◆ **Work instruction**:
Working from the records below, repeat exactly the lines starting at the line that contains "The width and" and ending at the line that contains "Click Home Assistant", inclusive.

◆ **Excerpted data**:
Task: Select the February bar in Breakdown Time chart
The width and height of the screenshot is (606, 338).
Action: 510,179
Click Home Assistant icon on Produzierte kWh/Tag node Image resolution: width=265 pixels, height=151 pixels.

...

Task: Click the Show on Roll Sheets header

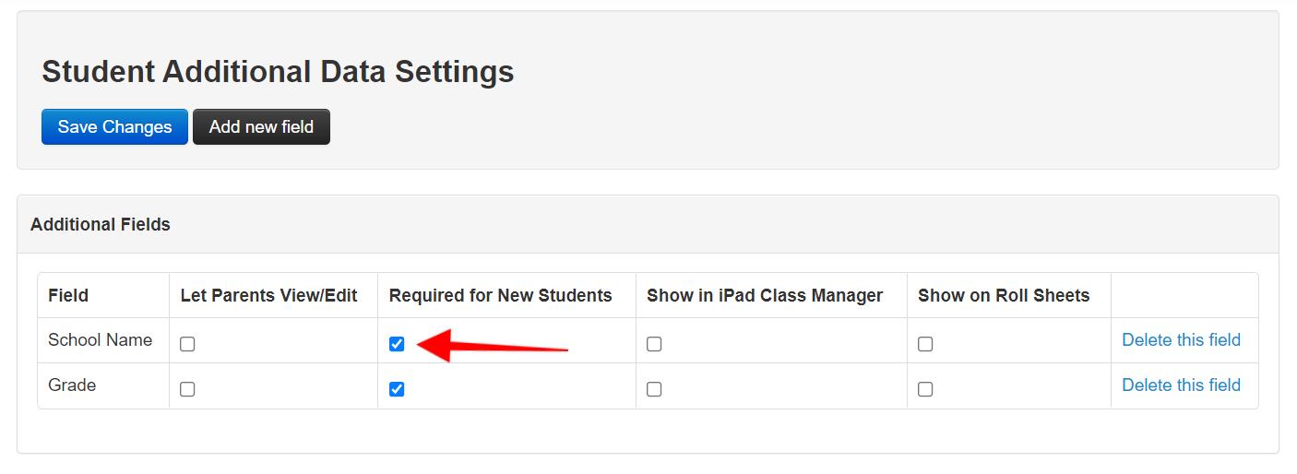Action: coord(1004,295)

...

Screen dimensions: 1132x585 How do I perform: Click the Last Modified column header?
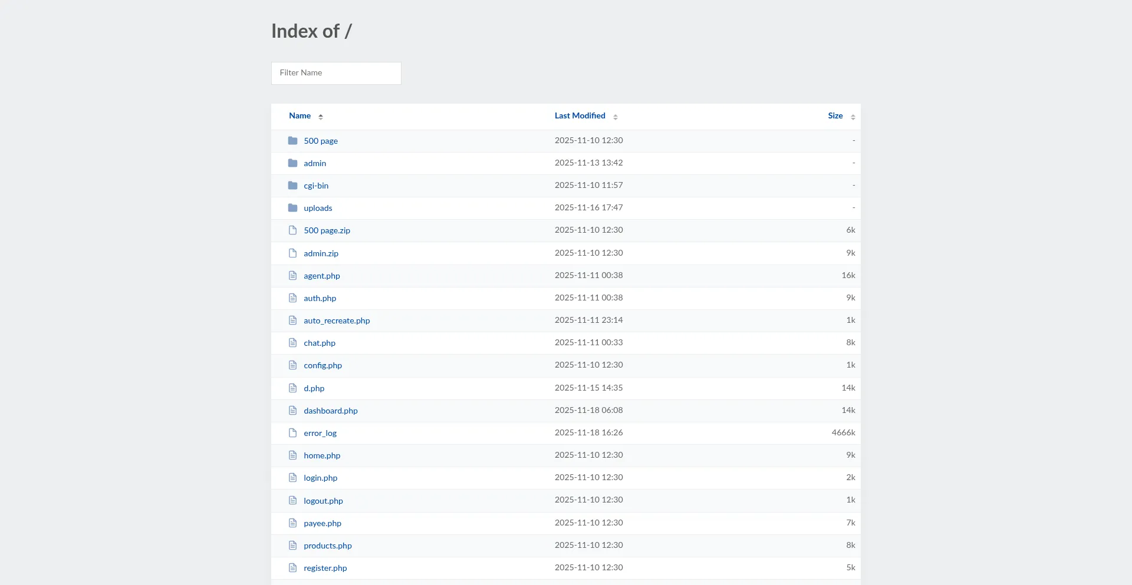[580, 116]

◆ **Answer area**:
The width and height of the screenshot is (606, 338).
Action: 510,179
Click Home Assistant icon on Produzierte kWh/Tag node Image resolution: width=265 pixels, height=151 pixels.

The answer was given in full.